Le livre de Daniel contient des vérités tellement précises, les miracles qu'il rapporte sont si inexplicables,
qu'il devait être une pierre d'achoppement pour tous les ennemis de la révélation: aussi les voyons-nous
se liguer dans leurs attaques contre son authenticité, depuis le païen Porphyre jusqu'aux rationalistes
modernes inclusivement. Cette authenticité, cependant, repose sur des preuves assez solides et assez
nombreuses pour que sous ce rapport Daniel puisse se mesurer avec tout autre livre de l'antiquité
hébraïque. Il existait déjà en collection du temps des Maccabées, 1 Maccabées 2:59-60, et Flavius Josèphe
nous apprend, Antiquités Judaïques 11, 85, qu'il fut présenté à Alexandre-le-Grand, fait dont nous
n'avons aucune raison de douter. L'auteur montre aussi une connaissance si approfondie des mœurs et
des événements de l'époque dont il parle, qu'il serait difficile d'admettre que ce livre ait été écrit à une
époque postérieure. Enfin et surtout, nous avons en faveur de son authenticité le témoignage solennel de
notre Sauveur, qui ajoute: que celui qui lit ce prophète y fasse attention, Matthieu 24:15.

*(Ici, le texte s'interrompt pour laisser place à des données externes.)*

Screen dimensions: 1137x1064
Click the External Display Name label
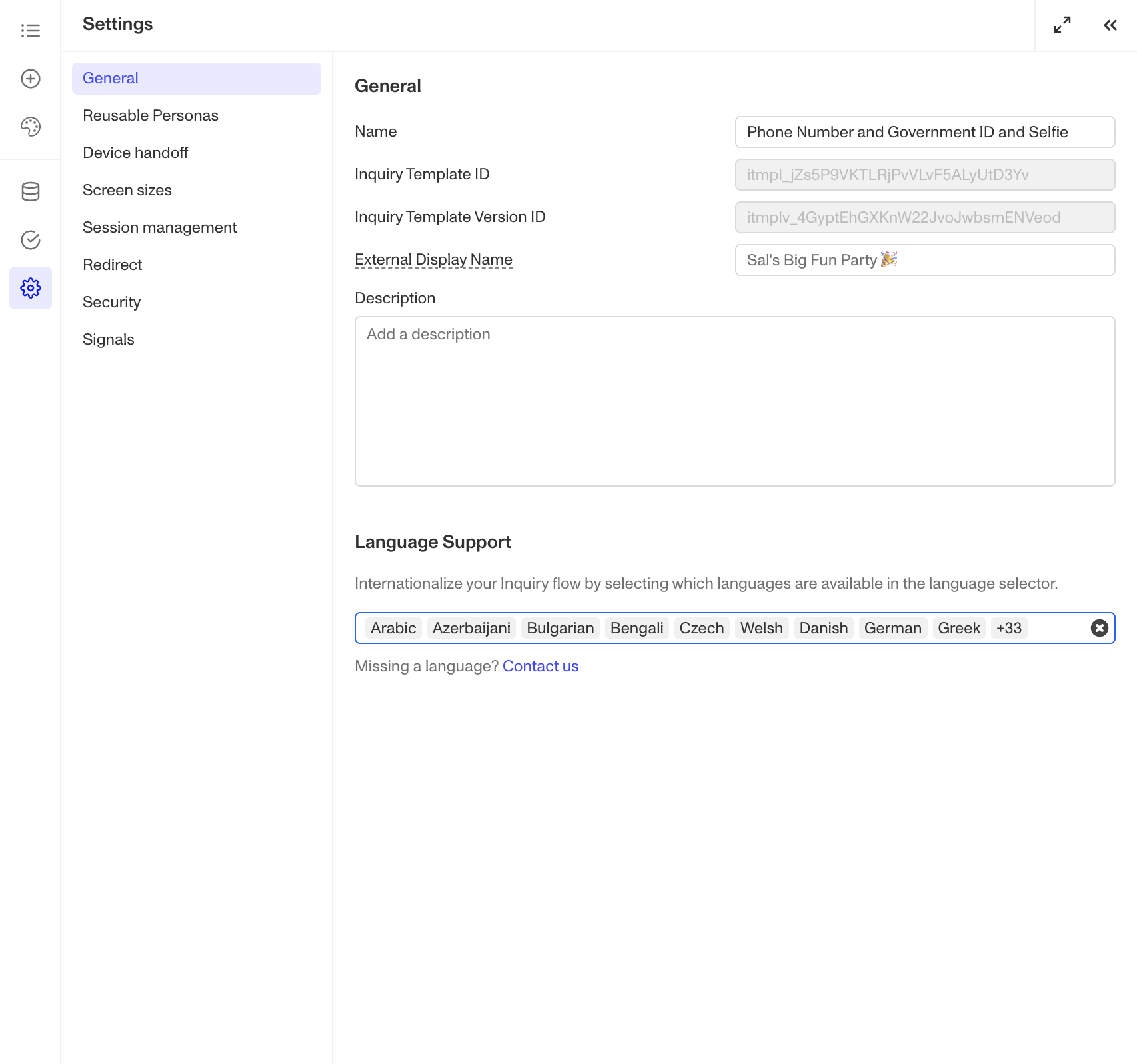coord(433,259)
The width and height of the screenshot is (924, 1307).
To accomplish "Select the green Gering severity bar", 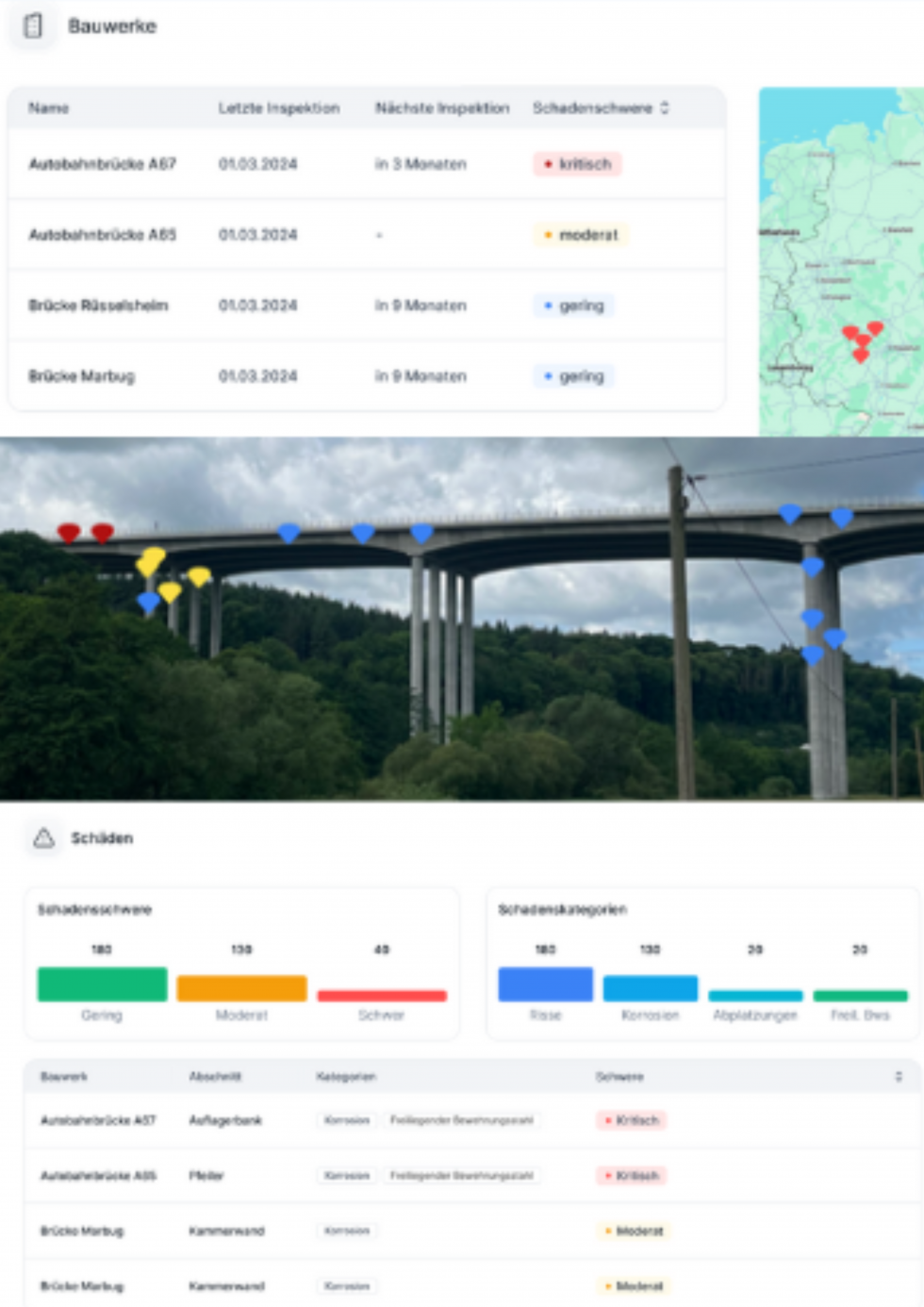I will coord(102,984).
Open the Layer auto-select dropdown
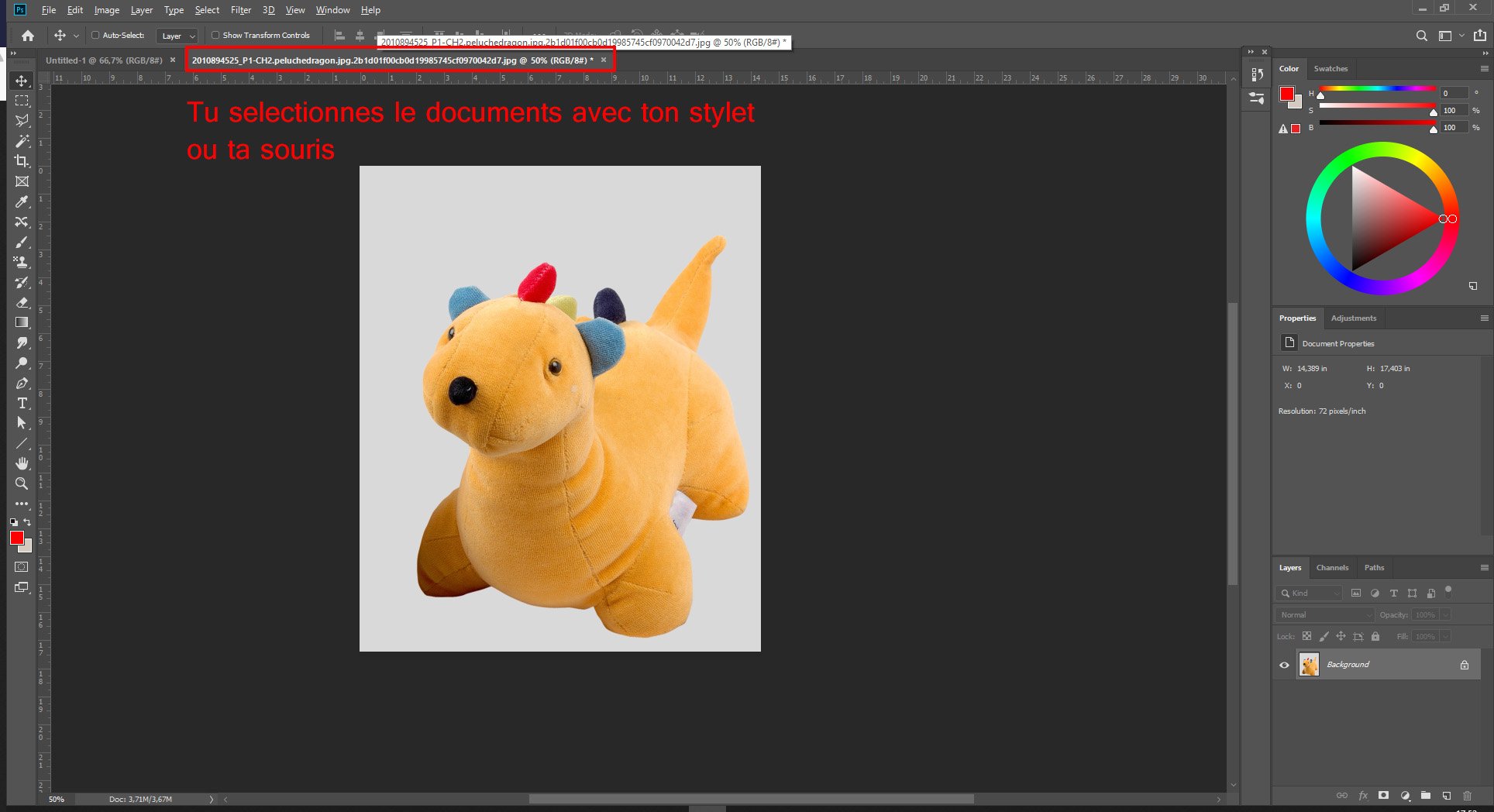This screenshot has width=1494, height=812. pyautogui.click(x=177, y=36)
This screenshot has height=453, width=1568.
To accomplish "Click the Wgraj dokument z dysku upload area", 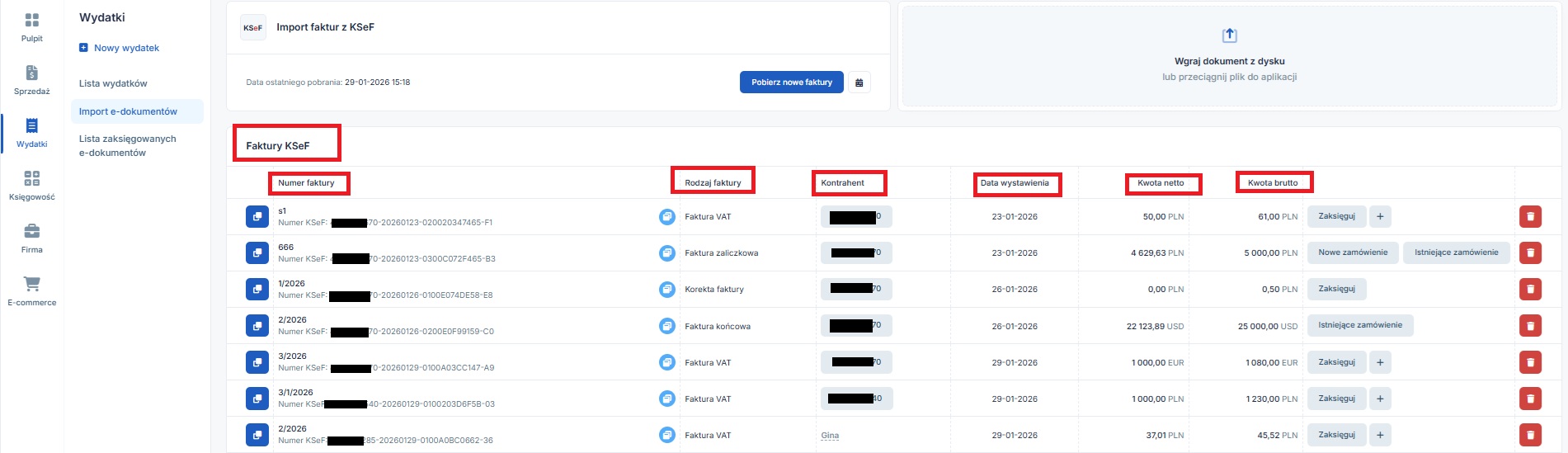I will 1229,56.
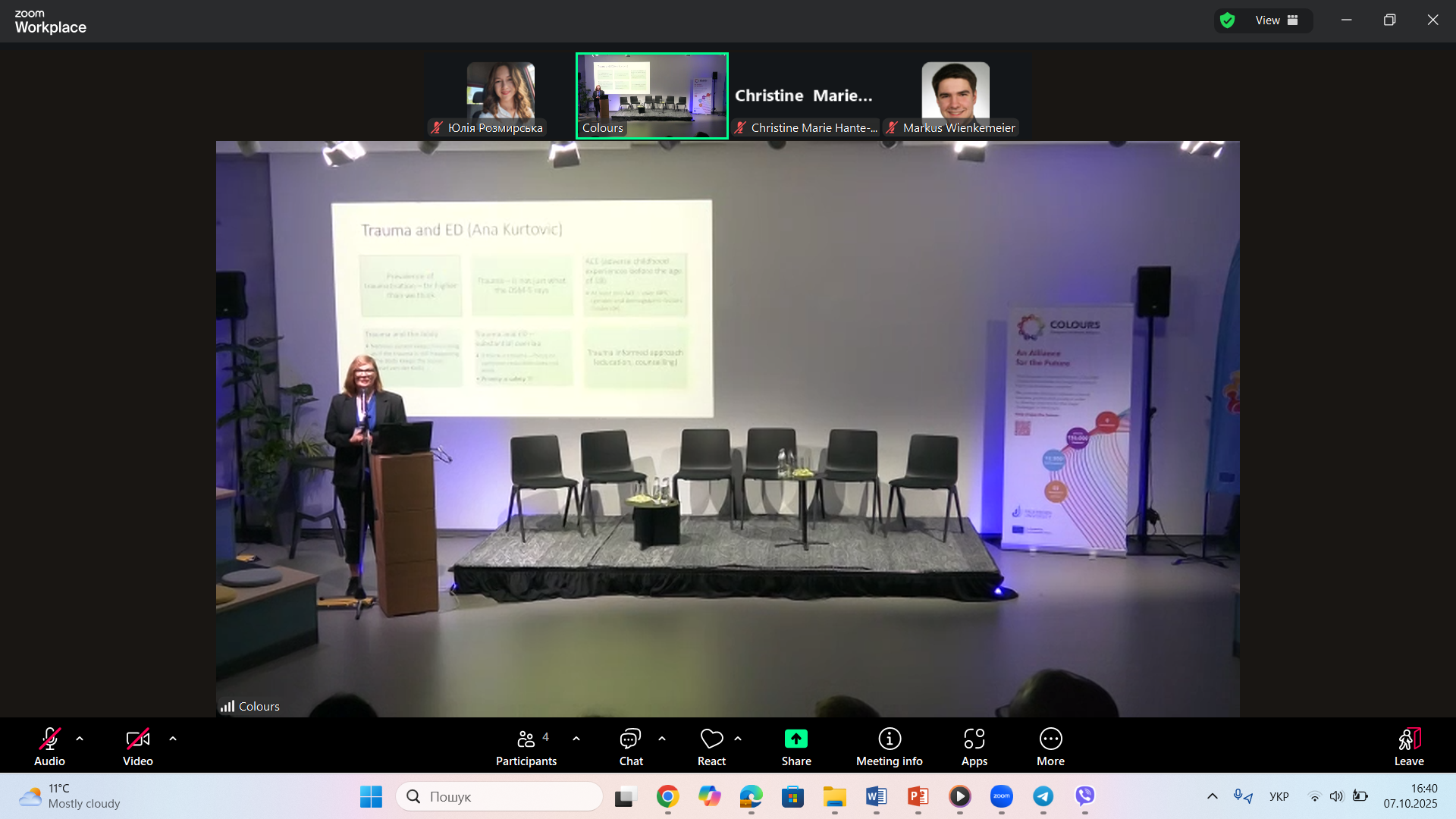Click the Windows search box

(500, 796)
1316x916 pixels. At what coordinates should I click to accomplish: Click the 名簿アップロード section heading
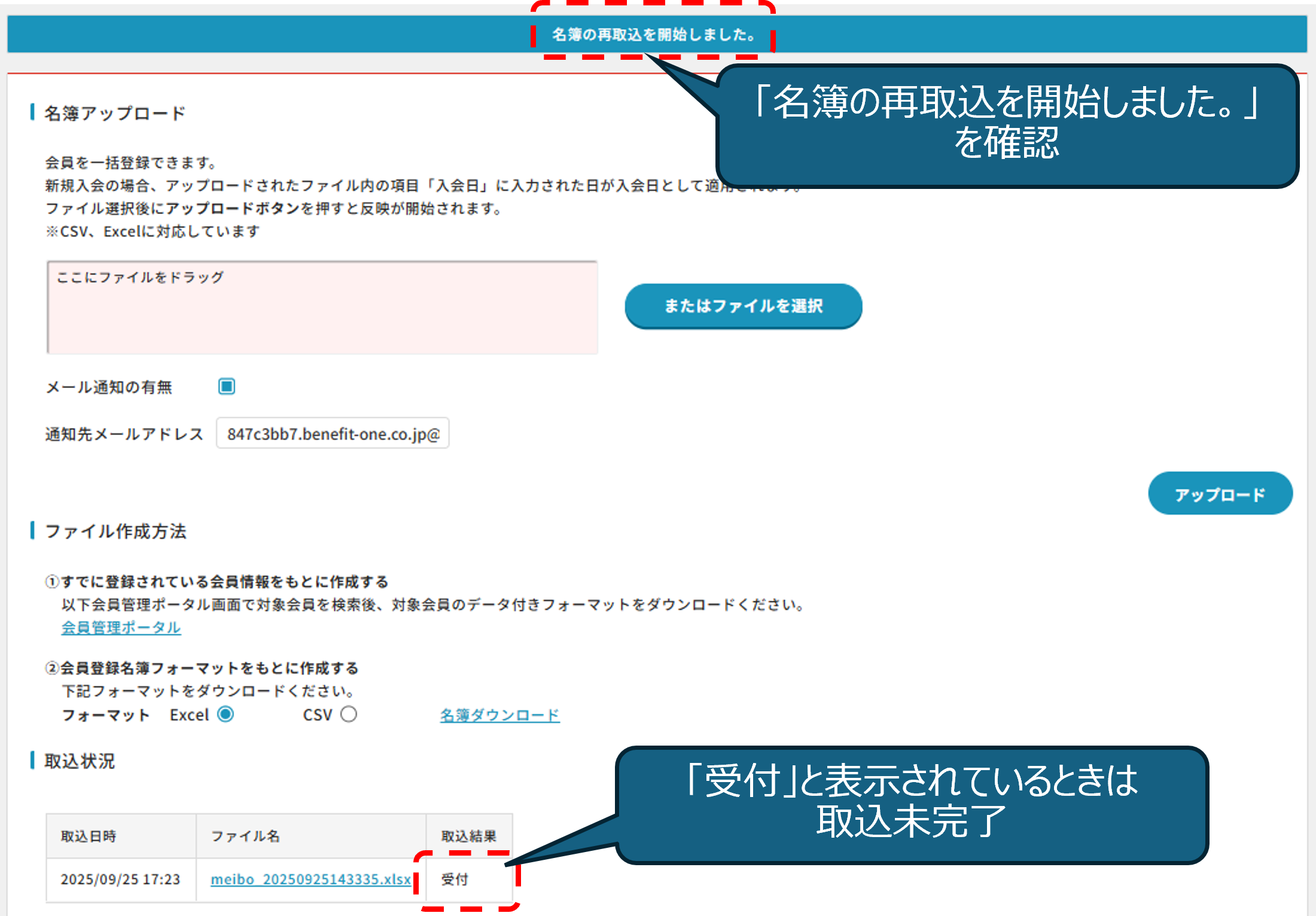[x=115, y=113]
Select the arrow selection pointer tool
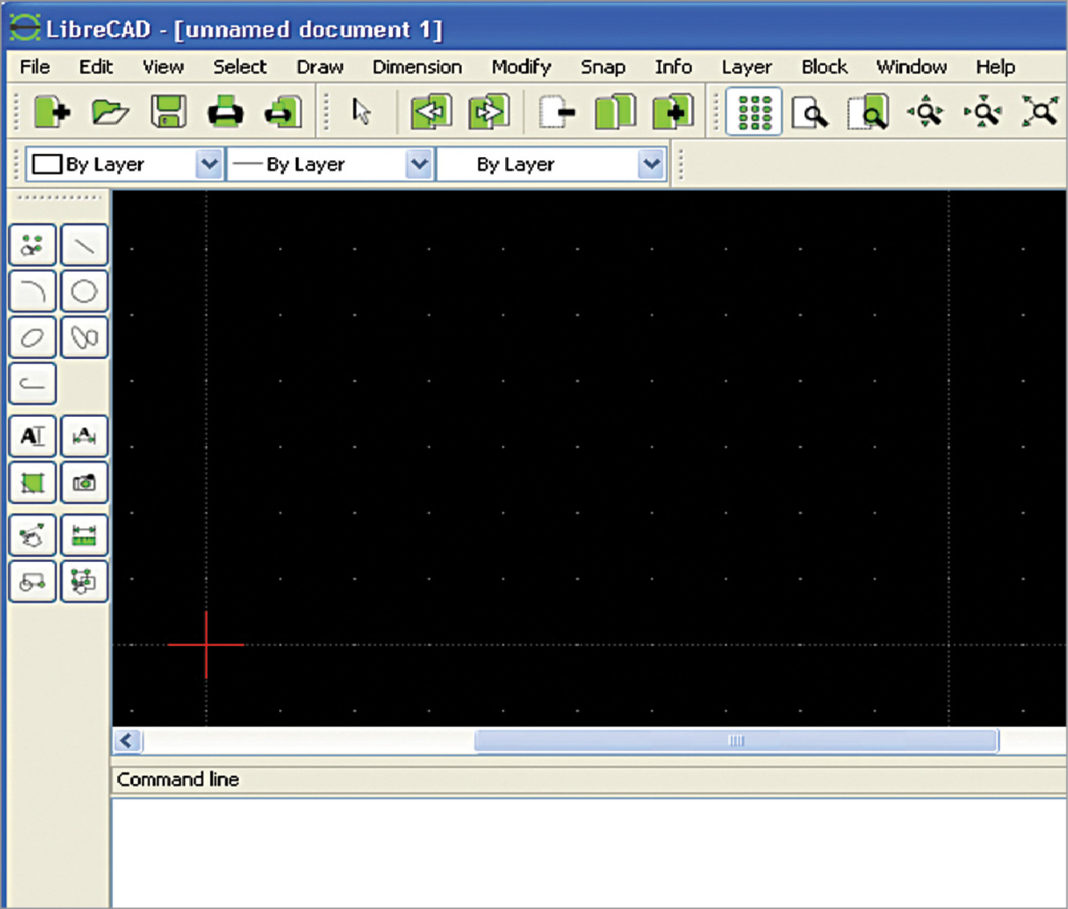 pyautogui.click(x=361, y=112)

Pour l'étude de ce livre difficile nous indiquerons parmi les meilleurs ouvrages à consulter, le
Commentaire de Calvin, l'Apologétique de Sack, Hengstenberg's Beitræge zur Einl. in das Alte Test., le
commentaire de Hævernick, en anglais Tregelles, et en français les Leçons sur le prophète Daniel,
données dans une école du dimanche, par M. Gaussen.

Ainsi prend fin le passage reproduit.